Metagenomics data processing#

Here we are going to process the dataset presented in this paper entitled: “Metagenomic insights into the prokaryotic communities of heavy metal-contaminated hypersaline soils”.

Longer explanation about the process in here

But for now let’s get to the practical part. let’s double check few things in your terminal.

We are going to use Nextflow to run a pipeline that performs taxonomical profile of our samples: nf-core/taxprofiler. Nextflow is a workflow system for creating scalable, portable, and reproducible workflows. To run Nextflow you need java and Docker installed in your system. Let’s verify everything is installed:

Verify java installation:#
java -version
Verify Docker installation:#
docker --version
Verify Nextflow installation:#
nextflow -v

Let’s get some info about Nextflow and run our first pipeline.
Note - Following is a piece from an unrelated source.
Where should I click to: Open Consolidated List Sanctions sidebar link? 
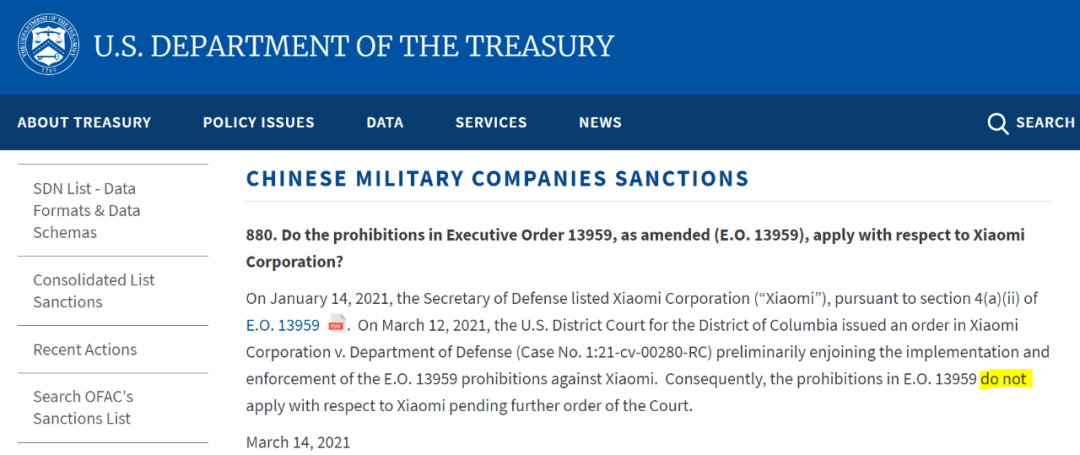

Nextflow current version, system and runtime:#
nextflow info
nextflow run hello

If everything went well you have a fully functional Nextflow environment for today.

Running taxprofiler:

nextflow run nf-core/taxprofiler -r 1.2.3 -profile test,docker  --outdir processed_data

Now that is running let’s study the command:

  • nextflow run –> to run the pipeline

  • nf-core/taxprofiler –> it is downloaded from github repo

  • -r 1.2.3 –> we are running this version

  • -profile test,docker –> we are running a test here so the input data (that would be like our fastQ files), the genomes database to map reads to (Metaphlan 4.0) and the software for the different steps is downloaded from a github repository from Nextflow. We also need Docker so that each step runs in a container isolated to ensure reproducibility

  • –outdir processed_data –> intermediate files and final results will be saved in processed_data

Notice that a directory called work is created where there are all the pipeline steps logs in these folders called with hexadecimal numbers. In the folder processed_data you will find the results of each step.